Only one stretch of the data below is needed: the line with "Task: Click the calendar" through the last line. Output it exactly and drop the pictures.

Top of EXERCISE MATERIALS

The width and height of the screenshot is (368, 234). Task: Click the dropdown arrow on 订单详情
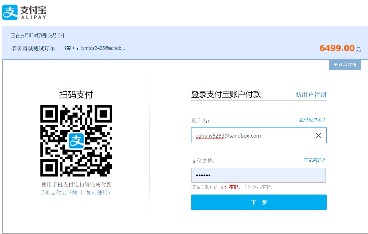[x=335, y=65]
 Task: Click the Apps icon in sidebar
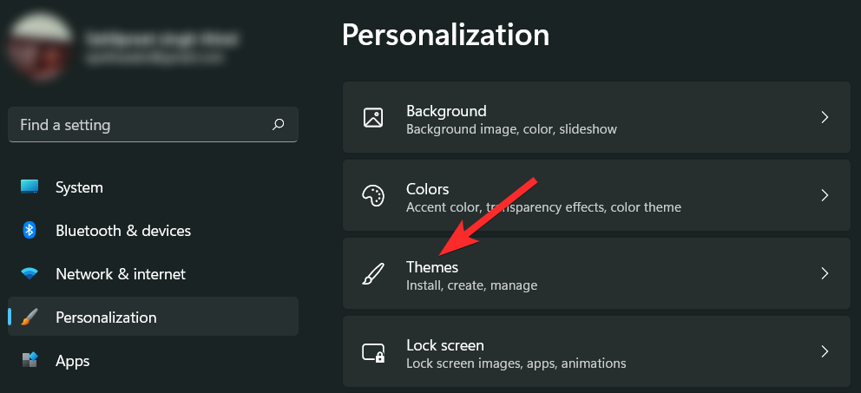click(x=30, y=361)
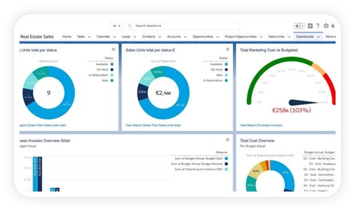Expand the Tasks tab dropdown arrow
The height and width of the screenshot is (211, 355).
pyautogui.click(x=89, y=37)
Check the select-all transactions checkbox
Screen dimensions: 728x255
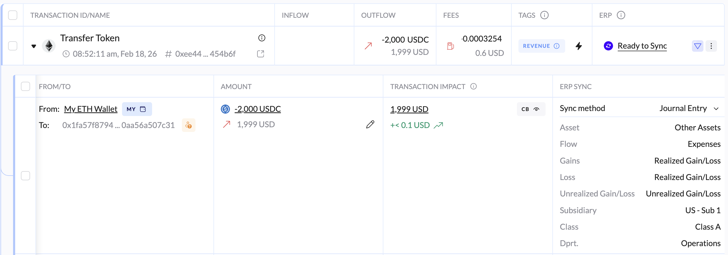pos(13,15)
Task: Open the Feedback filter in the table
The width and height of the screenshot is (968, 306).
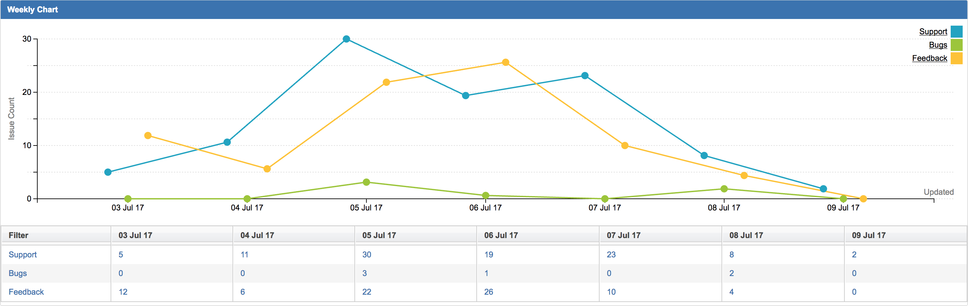Action: [x=26, y=292]

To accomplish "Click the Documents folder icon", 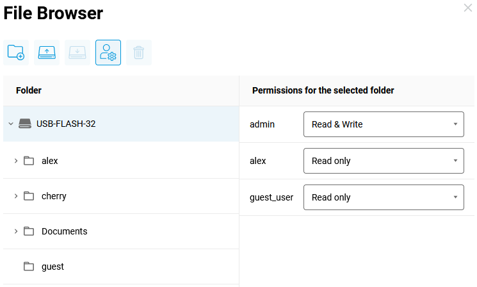I will 29,231.
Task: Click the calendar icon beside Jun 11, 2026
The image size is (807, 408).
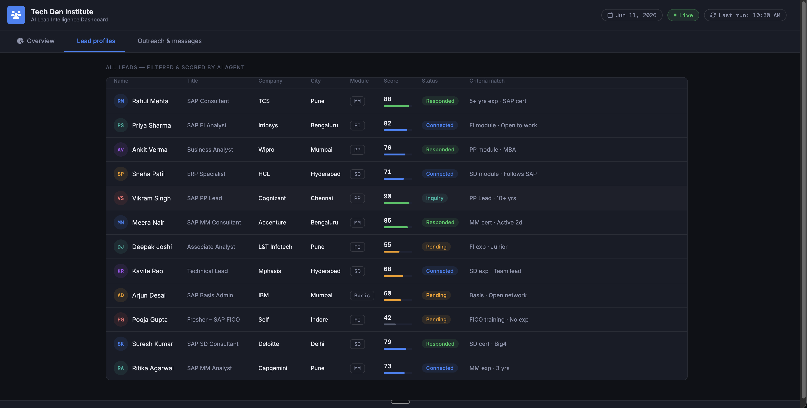Action: click(610, 15)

Bottom of EXERCISE MATERIALS

RESULT OF THE EXERCISE:
Task: Click the calendar icon beside Jun 11, 2026
The image size is (807, 408).
Action: click(610, 15)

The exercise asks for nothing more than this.